Culture

Glitches mar Apple's Tokyo show

The iMac has been well received in Japan, attracting a large share of first-time computer buyers, but a faulty demonstration was not well received by Steve Jobs.

Apple Computer has taken its fruit-flavored iMac roadshow to Japan's Macworld Tokyo trade show, where it said the computer has been well received by consumers, particularly first-time buyers.

But a faulty demonstration involving iMacs at the show was not well received by Apple's interim CEO Steve Jobs.

Jobs made his first appearance at Macworld Tokyo since his return to the company he co-founded, and offered audience goers in one of the company's key markets a pitch nearly identical to the one U.S. customers heard in January at Macworld San Francisco.

Jobs showed off the already introduced blue and white Power Mac G3s and the five colors of iMacs at the confab, but the show was perhaps more notable for what didn't happen.

First among the day's glitches, a demonstration of Internet Explorer for the Japanese market by Microsoft executives crashed. Later, a demonstration of 50 iMacs connected to a server running Mac OS X--a demonstration which worked in San Francisco--temporarily failed for Jobs, according to Macweek.com.

Jobs appeared frustrated, the report said, and left the stage before the demonstration was completed.
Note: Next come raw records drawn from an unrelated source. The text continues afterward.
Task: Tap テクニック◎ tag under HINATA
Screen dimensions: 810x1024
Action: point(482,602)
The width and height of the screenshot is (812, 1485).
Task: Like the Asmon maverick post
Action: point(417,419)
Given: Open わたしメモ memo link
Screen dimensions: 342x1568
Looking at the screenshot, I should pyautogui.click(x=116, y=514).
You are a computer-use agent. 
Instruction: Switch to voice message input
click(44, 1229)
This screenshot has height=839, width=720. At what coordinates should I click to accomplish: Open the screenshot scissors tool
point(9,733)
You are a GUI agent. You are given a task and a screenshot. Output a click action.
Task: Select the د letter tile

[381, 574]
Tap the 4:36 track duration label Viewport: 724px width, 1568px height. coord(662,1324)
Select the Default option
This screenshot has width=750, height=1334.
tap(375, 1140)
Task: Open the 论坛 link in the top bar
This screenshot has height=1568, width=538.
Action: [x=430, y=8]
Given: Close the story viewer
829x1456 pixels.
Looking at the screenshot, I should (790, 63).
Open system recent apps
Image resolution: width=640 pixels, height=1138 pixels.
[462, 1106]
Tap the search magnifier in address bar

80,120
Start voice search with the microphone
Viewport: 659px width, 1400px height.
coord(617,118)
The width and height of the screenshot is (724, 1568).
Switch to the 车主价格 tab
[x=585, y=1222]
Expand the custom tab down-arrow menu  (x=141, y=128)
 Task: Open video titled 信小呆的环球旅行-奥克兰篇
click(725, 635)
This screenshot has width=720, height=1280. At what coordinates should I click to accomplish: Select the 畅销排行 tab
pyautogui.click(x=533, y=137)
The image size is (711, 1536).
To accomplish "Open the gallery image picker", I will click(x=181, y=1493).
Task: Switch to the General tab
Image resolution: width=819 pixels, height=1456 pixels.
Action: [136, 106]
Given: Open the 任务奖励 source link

Apple again did not say when its much anticipated QuickTime 4.0 software would ship. The new version, which adds live streaming capabilities that would give Apple a potential competitor to Microsoft NetShow and RealNetworks G2 media player software, was supposed to ship in January, according to Jobs. (See related story).

Mac OS X Server will ship later this month, Jobs said, and a Japanese version of the software will be available in April. Mac OS X Server is the renamed Rhapsody operating system based on technology from NeXT.

Apart from technology demonstrations, sales of the iMac have gone swimmingly in Japan.

Jobs said Apple shipped 800,000 iMacs between August 15 and December 31, making it the best-selling PC in both Japan and the U.S. during that period. Jobs also noted that 46 percent of buyers in Japan were first time computer users, and 16 percent were former owners of non-Apple PCs, meaning that the company is increasing its installed base of users with the system.

Online store set, Sony imitation pondered
Sales in Japan, already strong, should be boosted by the opening of an online store for the region.

Looking forward, Jobs told the Nihon Keizai Shimbun, a major Japanese daily, that he hopes to expand market share for Apple in Japan, as well as the U.S., by imitating Sony.

Apple will come up with new strategies for linking computers with other electronic devices in networked homes, spurred by rapid growth in demand for PC video editing and the proliferation of digital devices, the report said.